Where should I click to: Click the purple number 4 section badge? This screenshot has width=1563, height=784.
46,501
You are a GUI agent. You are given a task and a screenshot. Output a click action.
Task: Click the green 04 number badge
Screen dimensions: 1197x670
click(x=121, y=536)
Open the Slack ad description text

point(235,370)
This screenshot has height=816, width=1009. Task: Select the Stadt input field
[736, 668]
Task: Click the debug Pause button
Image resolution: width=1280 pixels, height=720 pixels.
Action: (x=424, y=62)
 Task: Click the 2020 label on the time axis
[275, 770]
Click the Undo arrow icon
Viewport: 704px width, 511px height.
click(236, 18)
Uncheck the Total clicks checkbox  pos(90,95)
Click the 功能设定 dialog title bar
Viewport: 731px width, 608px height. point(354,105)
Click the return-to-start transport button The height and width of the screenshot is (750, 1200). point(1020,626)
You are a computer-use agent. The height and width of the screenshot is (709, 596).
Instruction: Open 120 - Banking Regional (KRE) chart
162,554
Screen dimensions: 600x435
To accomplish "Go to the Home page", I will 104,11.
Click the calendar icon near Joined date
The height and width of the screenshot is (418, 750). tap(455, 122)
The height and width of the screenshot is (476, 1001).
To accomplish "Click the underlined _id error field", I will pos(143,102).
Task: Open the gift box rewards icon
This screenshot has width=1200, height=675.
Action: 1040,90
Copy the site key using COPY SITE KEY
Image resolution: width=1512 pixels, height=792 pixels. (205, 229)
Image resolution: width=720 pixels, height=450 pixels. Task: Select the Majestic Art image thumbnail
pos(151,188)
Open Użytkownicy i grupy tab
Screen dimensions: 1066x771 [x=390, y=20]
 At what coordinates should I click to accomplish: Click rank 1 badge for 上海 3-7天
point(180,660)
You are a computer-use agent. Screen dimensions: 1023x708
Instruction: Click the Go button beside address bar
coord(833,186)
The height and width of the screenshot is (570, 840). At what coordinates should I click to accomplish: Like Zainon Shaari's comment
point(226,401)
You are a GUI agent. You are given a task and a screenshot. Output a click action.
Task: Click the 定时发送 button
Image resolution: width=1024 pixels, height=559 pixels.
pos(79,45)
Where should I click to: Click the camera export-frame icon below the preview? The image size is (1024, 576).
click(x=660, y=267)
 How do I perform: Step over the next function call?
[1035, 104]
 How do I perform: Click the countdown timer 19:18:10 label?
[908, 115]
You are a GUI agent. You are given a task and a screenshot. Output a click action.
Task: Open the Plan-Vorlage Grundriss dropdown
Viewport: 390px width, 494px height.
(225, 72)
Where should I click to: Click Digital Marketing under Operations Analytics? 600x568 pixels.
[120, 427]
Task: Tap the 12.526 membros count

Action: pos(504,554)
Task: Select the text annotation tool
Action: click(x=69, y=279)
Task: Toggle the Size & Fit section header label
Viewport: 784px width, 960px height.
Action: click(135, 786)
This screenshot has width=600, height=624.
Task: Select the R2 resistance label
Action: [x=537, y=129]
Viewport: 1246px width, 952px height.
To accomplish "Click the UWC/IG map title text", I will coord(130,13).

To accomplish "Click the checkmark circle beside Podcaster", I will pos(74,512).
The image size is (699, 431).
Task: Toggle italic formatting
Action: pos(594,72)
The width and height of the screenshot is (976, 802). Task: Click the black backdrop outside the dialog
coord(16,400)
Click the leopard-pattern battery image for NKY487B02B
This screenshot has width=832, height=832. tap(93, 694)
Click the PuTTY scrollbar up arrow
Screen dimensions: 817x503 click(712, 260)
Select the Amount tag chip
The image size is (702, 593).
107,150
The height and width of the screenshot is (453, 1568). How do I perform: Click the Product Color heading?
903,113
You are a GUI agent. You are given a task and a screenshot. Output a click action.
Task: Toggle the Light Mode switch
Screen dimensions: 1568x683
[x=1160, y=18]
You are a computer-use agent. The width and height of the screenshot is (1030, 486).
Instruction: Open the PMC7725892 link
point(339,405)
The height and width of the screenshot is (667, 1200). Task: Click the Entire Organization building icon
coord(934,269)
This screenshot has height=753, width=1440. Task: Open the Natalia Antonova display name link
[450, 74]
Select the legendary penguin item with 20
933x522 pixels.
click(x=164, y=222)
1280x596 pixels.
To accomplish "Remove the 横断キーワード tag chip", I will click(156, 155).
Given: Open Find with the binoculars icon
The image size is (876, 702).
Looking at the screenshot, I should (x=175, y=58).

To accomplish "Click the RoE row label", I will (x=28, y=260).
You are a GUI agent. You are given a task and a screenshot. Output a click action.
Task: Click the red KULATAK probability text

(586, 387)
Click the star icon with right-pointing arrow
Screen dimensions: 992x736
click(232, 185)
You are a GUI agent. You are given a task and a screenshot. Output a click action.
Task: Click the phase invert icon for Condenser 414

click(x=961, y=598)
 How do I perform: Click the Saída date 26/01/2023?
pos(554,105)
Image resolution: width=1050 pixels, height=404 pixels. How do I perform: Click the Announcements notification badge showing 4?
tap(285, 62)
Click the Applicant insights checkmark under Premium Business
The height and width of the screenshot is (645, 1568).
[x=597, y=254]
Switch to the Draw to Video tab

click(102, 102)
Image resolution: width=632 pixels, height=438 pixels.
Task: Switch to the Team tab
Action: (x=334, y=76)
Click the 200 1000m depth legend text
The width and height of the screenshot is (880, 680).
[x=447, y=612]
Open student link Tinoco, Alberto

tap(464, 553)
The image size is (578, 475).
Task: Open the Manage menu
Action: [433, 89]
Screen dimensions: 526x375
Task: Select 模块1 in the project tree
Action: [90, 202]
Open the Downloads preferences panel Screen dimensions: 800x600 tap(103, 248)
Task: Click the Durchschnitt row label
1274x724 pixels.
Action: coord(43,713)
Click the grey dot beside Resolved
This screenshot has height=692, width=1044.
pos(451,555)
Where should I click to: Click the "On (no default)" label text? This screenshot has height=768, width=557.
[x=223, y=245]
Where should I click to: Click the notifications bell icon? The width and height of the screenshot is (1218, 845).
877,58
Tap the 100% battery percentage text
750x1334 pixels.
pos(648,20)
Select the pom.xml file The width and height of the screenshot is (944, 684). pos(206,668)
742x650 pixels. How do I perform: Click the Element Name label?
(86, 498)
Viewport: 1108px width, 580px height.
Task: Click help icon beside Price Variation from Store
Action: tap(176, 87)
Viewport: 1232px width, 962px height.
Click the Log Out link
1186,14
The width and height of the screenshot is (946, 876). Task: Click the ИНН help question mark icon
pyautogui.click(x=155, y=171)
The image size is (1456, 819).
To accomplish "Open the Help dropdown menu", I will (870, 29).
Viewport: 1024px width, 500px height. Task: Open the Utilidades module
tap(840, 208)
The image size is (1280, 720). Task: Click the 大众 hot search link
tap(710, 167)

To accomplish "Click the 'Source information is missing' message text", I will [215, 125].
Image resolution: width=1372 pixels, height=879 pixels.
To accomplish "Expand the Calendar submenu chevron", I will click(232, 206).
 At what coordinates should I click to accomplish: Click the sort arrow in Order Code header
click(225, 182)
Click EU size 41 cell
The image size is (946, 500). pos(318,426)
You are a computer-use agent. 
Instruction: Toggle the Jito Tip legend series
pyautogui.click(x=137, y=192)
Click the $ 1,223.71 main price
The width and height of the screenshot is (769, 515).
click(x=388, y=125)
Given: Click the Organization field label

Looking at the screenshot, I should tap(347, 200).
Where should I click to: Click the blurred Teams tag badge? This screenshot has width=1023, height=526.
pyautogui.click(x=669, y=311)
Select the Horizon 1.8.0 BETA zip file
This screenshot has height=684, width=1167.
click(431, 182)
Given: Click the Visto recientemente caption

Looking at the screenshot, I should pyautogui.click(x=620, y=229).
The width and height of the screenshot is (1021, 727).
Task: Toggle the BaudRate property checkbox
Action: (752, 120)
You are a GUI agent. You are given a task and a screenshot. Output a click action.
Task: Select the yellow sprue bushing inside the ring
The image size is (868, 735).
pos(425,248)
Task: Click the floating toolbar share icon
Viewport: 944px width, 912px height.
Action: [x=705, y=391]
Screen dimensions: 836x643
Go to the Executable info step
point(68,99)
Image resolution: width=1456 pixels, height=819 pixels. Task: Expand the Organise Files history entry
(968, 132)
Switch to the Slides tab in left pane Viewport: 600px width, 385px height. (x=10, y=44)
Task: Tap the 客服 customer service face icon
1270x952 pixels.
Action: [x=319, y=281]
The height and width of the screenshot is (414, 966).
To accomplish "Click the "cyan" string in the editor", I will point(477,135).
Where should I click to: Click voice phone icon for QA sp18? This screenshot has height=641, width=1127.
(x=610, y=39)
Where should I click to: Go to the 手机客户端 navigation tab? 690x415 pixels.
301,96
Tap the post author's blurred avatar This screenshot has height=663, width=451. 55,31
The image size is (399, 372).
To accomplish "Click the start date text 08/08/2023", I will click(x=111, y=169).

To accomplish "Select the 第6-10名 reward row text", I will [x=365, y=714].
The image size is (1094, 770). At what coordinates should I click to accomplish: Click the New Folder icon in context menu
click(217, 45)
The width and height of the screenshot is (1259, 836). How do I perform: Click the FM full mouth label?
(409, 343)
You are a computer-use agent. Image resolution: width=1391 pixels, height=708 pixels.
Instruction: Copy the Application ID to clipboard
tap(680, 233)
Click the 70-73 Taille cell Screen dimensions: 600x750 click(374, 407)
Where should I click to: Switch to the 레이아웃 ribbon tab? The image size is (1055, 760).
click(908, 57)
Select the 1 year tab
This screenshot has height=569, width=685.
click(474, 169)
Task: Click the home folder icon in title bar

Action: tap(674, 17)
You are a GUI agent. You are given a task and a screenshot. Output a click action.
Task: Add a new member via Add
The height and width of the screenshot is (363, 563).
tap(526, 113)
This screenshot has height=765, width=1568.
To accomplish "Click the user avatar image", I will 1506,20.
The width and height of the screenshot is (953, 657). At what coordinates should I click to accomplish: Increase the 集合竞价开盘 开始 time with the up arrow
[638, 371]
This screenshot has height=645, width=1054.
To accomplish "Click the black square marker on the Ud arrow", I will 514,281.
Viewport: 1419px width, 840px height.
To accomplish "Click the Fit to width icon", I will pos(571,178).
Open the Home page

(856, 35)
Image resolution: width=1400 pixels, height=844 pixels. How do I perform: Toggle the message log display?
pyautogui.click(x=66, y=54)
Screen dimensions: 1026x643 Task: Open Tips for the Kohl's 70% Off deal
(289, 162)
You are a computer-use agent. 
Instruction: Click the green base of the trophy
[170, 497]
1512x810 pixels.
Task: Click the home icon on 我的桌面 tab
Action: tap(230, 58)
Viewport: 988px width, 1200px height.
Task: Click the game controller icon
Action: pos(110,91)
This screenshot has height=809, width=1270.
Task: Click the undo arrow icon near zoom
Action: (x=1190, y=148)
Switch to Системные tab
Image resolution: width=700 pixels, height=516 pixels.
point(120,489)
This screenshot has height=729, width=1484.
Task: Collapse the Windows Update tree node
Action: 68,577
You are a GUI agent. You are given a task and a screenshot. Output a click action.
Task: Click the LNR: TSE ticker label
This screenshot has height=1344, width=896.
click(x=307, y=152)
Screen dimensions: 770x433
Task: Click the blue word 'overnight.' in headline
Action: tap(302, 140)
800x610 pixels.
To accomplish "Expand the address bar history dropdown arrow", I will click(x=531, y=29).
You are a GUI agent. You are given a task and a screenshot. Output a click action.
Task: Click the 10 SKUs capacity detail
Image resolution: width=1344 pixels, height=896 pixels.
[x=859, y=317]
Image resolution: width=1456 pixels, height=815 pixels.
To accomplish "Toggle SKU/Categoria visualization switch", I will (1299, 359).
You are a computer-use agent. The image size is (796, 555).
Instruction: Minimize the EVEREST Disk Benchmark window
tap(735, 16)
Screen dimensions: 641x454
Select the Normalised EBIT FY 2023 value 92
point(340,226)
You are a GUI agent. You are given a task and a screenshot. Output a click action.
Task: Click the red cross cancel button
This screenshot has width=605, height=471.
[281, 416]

##########

In the entries above, the lines from the one bearing "The image size is (1456, 819)." up to and including the one bearing "Task: Tap the 客服 customer service face icon" should be transcribed exactly; no other line is wanted.

The image size is (1456, 819).
To accomplish "Open the Help dropdown menu", I will (870, 29).
Viewport: 1024px width, 500px height. Task: Open the Utilidades module
tap(840, 208)
The image size is (1280, 720). Task: Click the 大众 hot search link
tap(710, 167)

To accomplish "Click the 'Source information is missing' message text", I will [215, 125].
Image resolution: width=1372 pixels, height=879 pixels.
To accomplish "Expand the Calendar submenu chevron", I will click(232, 206).
 At what coordinates should I click to accomplish: Click the sort arrow in Order Code header
click(225, 182)
Click EU size 41 cell
The image size is (946, 500). pos(318,426)
You are a computer-use agent. 
Instruction: Toggle the Jito Tip legend series
pyautogui.click(x=137, y=192)
Click the $ 1,223.71 main price
The width and height of the screenshot is (769, 515).
click(x=388, y=125)
Given: Click the Organization field label

Looking at the screenshot, I should tap(347, 200).
Where should I click to: Click the blurred Teams tag badge? This screenshot has width=1023, height=526.
pyautogui.click(x=669, y=311)
Select the Horizon 1.8.0 BETA zip file
This screenshot has height=684, width=1167.
click(431, 182)
Given: Click the Visto recientemente caption

Looking at the screenshot, I should pyautogui.click(x=620, y=229).
The width and height of the screenshot is (1021, 727).
Task: Toggle the BaudRate property checkbox
Action: (752, 120)
You are a GUI agent. You are given a task and a screenshot. Output a click action.
Task: Select the yellow sprue bushing inside the ring
The image size is (868, 735).
pos(425,248)
Task: Click the floating toolbar share icon
Viewport: 944px width, 912px height.
Action: [x=705, y=391]
Screen dimensions: 836x643
Go to the Executable info step
point(68,99)
Image resolution: width=1456 pixels, height=819 pixels. Task: Expand the Organise Files history entry
(968, 132)
Switch to the Slides tab in left pane Viewport: 600px width, 385px height. (x=10, y=44)
Task: Tap the 客服 customer service face icon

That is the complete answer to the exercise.